The FRB derives most of its income from interest on the government bonds it holds,   and remits its income back to the US Treasury annually.  Commercial bank profits goes to its shareholders.

Federal Reserve notes, coins, and bank credit all circulate in the economy as part of the nations money supply.  When the FRB buys government bonds from the banks,  it  credits the banks account with the FRB.   Commercial banks use the FRB payment as base money from which they extend loans to customers on a 9 to 1 ratio,  if my figure is accurate.   The FRB base money morphs into checking account and credit card balances via fractional reserve banking.     Bank customer deposits make up most of the nations money supply, as a result.   When you open an ccount with a US bank, you are surrendering legal title to your deposit and it becomes the asset of the bank though the bank also books it as a liability.  They can also replace physical cash as payment.   The customers checking account has no actual dollar bills, because a checking account is just a liability owed by the bank to its customers (wikipedia)

Fractional reserve banking does more than expand the nations money supply however.   When the FRB pumps bank reserves with the aim of stimulating economic activity (per JMKeynes),    customers flush with bank credit can go out and buy all sorts of goods, like homes.                This demand push up prices of goods and in our economic system,   prices serve an important function since it relays the underlying supply and demand picture in market goods.      Rising prices for goods, say homes, signals builders that now is the time to increase housing development projects and make money.     It is market prices that aligns production with consumption in other words.    Production of goods are done by  those profit-seeking loss avoiding businessmen,   employing private property  and follows the signal of the fluctuating market prices to tell them what to produce to make money.     Making a profit tells them  if they have pleased the consumer.   Hence,  it is the consumers buying choices that is obeyed in the market economy.     The central planners of the old soviet union didn't have private property, markets or entrepreneurs.    The results were  famine, gluts, or  shortages of even the basic staples.  
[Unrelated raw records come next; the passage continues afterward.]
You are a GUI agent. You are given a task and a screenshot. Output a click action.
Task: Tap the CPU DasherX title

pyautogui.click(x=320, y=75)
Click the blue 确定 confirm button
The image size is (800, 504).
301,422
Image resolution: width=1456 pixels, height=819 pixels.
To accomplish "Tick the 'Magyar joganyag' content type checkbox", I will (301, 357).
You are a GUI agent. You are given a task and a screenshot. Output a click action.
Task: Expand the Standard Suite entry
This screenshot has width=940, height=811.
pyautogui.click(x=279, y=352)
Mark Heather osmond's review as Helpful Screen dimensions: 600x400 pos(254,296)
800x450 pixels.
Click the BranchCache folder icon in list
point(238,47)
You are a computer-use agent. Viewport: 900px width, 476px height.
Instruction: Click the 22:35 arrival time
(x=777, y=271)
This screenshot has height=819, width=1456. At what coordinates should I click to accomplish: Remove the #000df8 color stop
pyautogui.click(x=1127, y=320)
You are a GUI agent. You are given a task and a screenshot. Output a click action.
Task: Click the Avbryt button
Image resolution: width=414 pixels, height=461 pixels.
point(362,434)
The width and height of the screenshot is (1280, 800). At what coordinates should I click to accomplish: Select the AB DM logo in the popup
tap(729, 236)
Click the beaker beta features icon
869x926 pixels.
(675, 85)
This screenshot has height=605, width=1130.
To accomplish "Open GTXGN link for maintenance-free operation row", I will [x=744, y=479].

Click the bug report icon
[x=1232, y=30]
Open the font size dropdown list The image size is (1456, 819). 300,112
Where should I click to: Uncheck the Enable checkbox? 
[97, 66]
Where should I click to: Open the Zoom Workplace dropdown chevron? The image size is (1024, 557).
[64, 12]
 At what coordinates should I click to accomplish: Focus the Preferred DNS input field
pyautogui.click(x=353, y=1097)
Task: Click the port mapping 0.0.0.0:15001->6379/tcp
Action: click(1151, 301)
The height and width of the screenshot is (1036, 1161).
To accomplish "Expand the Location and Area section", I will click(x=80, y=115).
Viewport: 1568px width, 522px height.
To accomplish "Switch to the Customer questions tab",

As  builders crank up production, employment rises and soaring profits encourage newcomers to the game.    

The bust  begins when the FRB starts tightening the money spigot ,  demand slackens putting downward pressue on prices leaving builders with a glut of unsold homes.   Losses mount, employment drops and banks fail.   The economy  cannot  respond in lockstep with the aims of  monetary policy because its made up of people, producers and consumers alike with individual reactions to losses.  Banks today are flush with reserves from the FRB, consumers are goaded with cheap credit once more but they are not responding as expected.  And  bank failures,   is where the creation of the Federal Reserve system pays off for the banks, they have a lender of last resort to bail them out.   

I mention these to point out the obvoius:     it is the government that is doing the borrowing, not the banks.   And by  legislating the Federal Reserve into existence, they gave the banks what it coveted:    fractional reserve banking and a lender of last resort, and in return the government is provided with money they do not have to collect in taxes.     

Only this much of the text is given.